** Opening GIVEN RECORDS block **

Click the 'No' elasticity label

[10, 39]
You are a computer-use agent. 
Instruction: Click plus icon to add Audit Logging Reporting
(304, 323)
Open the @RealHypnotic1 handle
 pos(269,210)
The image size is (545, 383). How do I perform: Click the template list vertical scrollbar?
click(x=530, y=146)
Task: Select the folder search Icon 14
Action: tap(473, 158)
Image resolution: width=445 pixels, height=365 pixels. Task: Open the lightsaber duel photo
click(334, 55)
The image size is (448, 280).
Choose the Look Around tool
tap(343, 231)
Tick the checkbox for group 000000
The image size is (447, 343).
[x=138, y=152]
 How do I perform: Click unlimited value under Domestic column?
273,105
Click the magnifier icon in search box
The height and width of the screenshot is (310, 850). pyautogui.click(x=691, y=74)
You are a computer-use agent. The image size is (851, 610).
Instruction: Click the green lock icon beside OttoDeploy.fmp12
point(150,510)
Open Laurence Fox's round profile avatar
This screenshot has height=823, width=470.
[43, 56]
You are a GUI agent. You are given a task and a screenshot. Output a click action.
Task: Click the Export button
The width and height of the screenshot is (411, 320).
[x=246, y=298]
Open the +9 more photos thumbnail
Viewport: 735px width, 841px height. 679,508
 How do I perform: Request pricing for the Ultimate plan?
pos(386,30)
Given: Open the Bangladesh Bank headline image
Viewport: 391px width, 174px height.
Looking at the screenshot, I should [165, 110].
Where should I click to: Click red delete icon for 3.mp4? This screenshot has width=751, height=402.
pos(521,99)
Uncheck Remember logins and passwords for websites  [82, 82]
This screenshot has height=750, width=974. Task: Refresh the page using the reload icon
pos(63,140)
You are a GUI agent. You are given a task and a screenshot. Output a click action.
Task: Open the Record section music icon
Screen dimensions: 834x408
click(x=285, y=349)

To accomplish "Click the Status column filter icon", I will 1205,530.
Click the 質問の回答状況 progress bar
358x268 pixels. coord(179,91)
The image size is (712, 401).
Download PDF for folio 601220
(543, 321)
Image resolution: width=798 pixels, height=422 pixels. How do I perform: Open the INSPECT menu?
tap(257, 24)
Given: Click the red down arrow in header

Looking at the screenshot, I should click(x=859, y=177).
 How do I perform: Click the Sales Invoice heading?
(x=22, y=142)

** Closing GIVEN RECORDS block **

▶ **PROBLEM STATEMENT**
Look over the records above and copy each line that includes the string "computer".

▶ **RESULT OF THE EXERCISE**
You are a computer-use agent. 
You are a computer-use agent. The image size is (851, 610).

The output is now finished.